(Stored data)
*-*-*
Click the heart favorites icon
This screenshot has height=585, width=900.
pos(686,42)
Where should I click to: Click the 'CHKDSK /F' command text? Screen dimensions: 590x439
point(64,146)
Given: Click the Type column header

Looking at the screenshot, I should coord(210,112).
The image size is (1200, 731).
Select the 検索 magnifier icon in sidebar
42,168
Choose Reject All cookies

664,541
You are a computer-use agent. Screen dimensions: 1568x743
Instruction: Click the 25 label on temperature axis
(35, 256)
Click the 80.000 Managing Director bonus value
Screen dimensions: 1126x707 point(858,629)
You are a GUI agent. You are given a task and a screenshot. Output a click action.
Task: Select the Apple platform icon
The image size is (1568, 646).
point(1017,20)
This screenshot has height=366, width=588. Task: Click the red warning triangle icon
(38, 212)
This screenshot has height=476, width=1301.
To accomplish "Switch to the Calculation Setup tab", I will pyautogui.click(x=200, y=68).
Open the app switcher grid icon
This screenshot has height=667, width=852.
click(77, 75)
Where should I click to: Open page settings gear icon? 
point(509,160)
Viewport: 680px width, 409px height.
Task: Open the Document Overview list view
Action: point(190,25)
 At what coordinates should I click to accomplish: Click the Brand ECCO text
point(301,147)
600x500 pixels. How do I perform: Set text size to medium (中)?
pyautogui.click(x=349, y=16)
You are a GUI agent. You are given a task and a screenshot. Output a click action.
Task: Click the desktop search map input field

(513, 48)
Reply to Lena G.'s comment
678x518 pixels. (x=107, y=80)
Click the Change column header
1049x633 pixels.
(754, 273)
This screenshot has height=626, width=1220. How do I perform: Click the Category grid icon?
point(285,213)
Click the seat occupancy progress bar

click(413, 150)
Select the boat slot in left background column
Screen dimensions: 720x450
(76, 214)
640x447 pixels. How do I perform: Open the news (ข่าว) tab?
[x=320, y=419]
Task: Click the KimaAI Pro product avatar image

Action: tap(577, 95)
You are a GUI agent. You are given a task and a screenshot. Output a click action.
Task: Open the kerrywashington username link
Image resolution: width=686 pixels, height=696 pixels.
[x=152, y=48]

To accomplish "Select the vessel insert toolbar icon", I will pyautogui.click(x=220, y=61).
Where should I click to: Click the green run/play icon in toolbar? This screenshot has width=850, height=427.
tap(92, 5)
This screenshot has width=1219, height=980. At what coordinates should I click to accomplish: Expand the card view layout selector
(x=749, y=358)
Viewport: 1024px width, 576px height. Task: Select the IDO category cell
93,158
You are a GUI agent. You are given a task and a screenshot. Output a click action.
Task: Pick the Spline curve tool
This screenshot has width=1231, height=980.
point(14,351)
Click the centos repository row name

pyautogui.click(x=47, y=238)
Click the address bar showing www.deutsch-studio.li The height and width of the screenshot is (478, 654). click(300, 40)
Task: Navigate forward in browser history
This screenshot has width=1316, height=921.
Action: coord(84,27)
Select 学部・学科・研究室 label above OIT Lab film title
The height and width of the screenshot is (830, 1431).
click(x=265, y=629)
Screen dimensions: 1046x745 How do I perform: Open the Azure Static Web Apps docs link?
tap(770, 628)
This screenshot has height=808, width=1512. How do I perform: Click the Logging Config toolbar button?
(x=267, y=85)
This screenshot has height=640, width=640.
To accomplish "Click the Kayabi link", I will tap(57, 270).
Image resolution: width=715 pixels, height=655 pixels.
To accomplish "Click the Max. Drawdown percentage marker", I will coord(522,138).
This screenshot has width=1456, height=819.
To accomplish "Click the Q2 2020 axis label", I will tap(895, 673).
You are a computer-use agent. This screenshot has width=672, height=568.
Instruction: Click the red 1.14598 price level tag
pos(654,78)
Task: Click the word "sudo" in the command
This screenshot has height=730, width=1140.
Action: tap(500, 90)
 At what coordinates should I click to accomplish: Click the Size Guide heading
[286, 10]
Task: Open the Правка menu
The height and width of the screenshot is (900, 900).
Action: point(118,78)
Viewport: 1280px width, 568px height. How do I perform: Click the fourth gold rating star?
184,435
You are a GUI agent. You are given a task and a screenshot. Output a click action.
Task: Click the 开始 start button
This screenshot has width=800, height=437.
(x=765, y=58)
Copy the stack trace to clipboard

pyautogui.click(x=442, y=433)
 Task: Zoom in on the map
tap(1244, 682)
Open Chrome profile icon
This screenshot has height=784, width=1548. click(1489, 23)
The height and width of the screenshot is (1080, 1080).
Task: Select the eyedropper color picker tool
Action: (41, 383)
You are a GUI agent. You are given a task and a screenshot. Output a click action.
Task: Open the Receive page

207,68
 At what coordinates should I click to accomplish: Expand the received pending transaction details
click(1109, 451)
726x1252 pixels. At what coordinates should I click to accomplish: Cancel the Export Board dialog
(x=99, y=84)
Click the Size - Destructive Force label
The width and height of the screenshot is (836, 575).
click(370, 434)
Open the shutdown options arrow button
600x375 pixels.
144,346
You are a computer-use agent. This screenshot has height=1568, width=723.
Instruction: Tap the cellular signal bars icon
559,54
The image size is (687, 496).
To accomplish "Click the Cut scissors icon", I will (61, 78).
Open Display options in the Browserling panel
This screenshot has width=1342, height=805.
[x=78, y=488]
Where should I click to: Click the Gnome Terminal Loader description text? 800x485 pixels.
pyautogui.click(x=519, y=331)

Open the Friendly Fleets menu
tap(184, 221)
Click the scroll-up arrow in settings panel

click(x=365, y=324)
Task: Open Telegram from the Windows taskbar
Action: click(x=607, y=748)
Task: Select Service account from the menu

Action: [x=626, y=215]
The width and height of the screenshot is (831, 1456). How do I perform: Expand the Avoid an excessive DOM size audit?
*-*-*
WHAT TO PRODUCE:
Each record shown above must be reproduced exactly.

TASK RESULT:
Click the heart favorites icon
This screenshot has height=585, width=900.
pos(686,42)
Where should I click to: Click the 'CHKDSK /F' command text? Screen dimensions: 590x439
point(64,146)
Given: Click the Type column header

Looking at the screenshot, I should coord(210,112).
The image size is (1200, 731).
Select the 検索 magnifier icon in sidebar
42,168
Choose Reject All cookies

664,541
You are a computer-use agent. Screen dimensions: 1568x743
Instruction: Click the 25 label on temperature axis
(35, 256)
Click the 80.000 Managing Director bonus value
Screen dimensions: 1126x707 point(858,629)
You are a GUI agent. You are given a task and a screenshot. Output a click action.
Task: Select the Apple platform icon
The image size is (1568, 646).
point(1017,20)
This screenshot has height=366, width=588. Task: Click the red warning triangle icon
(38, 212)
This screenshot has height=476, width=1301.
To accomplish "Switch to the Calculation Setup tab", I will pyautogui.click(x=200, y=68).
Open the app switcher grid icon
This screenshot has height=667, width=852.
click(77, 75)
Where should I click to: Open page settings gear icon? 
point(509,160)
Viewport: 680px width, 409px height.
Task: Open the Document Overview list view
Action: point(190,25)
 At what coordinates should I click to accomplish: Click the Brand ECCO text
point(301,147)
600x500 pixels. How do I perform: Set text size to medium (中)?
pyautogui.click(x=349, y=16)
You are a GUI agent. You are given a task and a screenshot. Output a click action.
Task: Click the desktop search map input field

(513, 48)
Reply to Lena G.'s comment
678x518 pixels. (x=107, y=80)
Click the Change column header
1049x633 pixels.
(754, 273)
This screenshot has height=626, width=1220. How do I perform: Click the Category grid icon?
point(285,213)
Click the seat occupancy progress bar

click(413, 150)
Select the boat slot in left background column
Screen dimensions: 720x450
(76, 214)
640x447 pixels. How do I perform: Open the news (ข่าว) tab?
[x=320, y=419]
Task: Click the KimaAI Pro product avatar image

Action: tap(577, 95)
You are a GUI agent. You are given a task and a screenshot. Output a click action.
Task: Open the kerrywashington username link
Image resolution: width=686 pixels, height=696 pixels.
[x=152, y=48]

To accomplish "Select the vessel insert toolbar icon", I will pyautogui.click(x=220, y=61).
Where should I click to: Click the green run/play icon in toolbar? This screenshot has width=850, height=427.
tap(92, 5)
This screenshot has width=1219, height=980. At what coordinates should I click to accomplish: Expand the card view layout selector
(x=749, y=358)
Viewport: 1024px width, 576px height. Task: Select the IDO category cell
93,158
You are a GUI agent. You are given a task and a screenshot. Output a click action.
Task: Pick the Spline curve tool
This screenshot has width=1231, height=980.
point(14,351)
Click the centos repository row name

pyautogui.click(x=47, y=238)
Click the address bar showing www.deutsch-studio.li The height and width of the screenshot is (478, 654). click(300, 40)
Task: Navigate forward in browser history
This screenshot has width=1316, height=921.
Action: coord(84,27)
Select 学部・学科・研究室 label above OIT Lab film title
The height and width of the screenshot is (830, 1431).
click(x=265, y=629)
Screen dimensions: 1046x745 How do I perform: Open the Azure Static Web Apps docs link?
tap(770, 628)
This screenshot has height=808, width=1512. How do I perform: Click the Logging Config toolbar button?
(x=267, y=85)
This screenshot has height=640, width=640.
To accomplish "Click the Kayabi link", I will tap(57, 270).
Image resolution: width=715 pixels, height=655 pixels.
To accomplish "Click the Max. Drawdown percentage marker", I will coord(522,138).
This screenshot has width=1456, height=819.
To accomplish "Click the Q2 2020 axis label", I will tap(895, 673).
You are a computer-use agent. This screenshot has width=672, height=568.
Instruction: Click the red 1.14598 price level tag
pos(654,78)
Task: Click the word "sudo" in the command
This screenshot has height=730, width=1140.
Action: tap(500, 90)
 At what coordinates should I click to accomplish: Click the Size Guide heading
[286, 10]
Task: Open the Правка menu
The height and width of the screenshot is (900, 900).
Action: point(118,78)
Viewport: 1280px width, 568px height. How do I perform: Click the fourth gold rating star?
184,435
You are a GUI agent. You are given a task and a screenshot. Output a click action.
Task: Click the 开始 start button
This screenshot has width=800, height=437.
(x=765, y=58)
Copy the stack trace to clipboard

pyautogui.click(x=442, y=433)
 Task: Zoom in on the map
tap(1244, 682)
Open Chrome profile icon
This screenshot has height=784, width=1548. click(1489, 23)
The height and width of the screenshot is (1080, 1080).
Task: Select the eyedropper color picker tool
Action: (41, 383)
You are a GUI agent. You are given a task and a screenshot. Output a click action.
Task: Open the Receive page

207,68
 At what coordinates should I click to accomplish: Expand the received pending transaction details
click(1109, 451)
726x1252 pixels. At what coordinates should I click to accomplish: Cancel the Export Board dialog
(x=99, y=84)
Click the Size - Destructive Force label
The width and height of the screenshot is (836, 575).
click(370, 434)
Open the shutdown options arrow button
600x375 pixels.
144,346
You are a computer-use agent. This screenshot has height=1568, width=723.
Instruction: Tap the cellular signal bars icon
559,54
The image size is (687, 496).
To accomplish "Click the Cut scissors icon", I will (61, 78).
Open Display options in the Browserling panel
This screenshot has width=1342, height=805.
[x=78, y=488]
Where should I click to: Click the Gnome Terminal Loader description text? 800x485 pixels.
pyautogui.click(x=519, y=331)

Open the Friendly Fleets menu
tap(184, 221)
Click the scroll-up arrow in settings panel

click(x=365, y=324)
Task: Open Telegram from the Windows taskbar
Action: click(x=607, y=748)
Task: Select Service account from the menu

Action: [x=626, y=215]
The width and height of the screenshot is (831, 1456). How do I perform: Expand the Avoid an excessive DOM size audit?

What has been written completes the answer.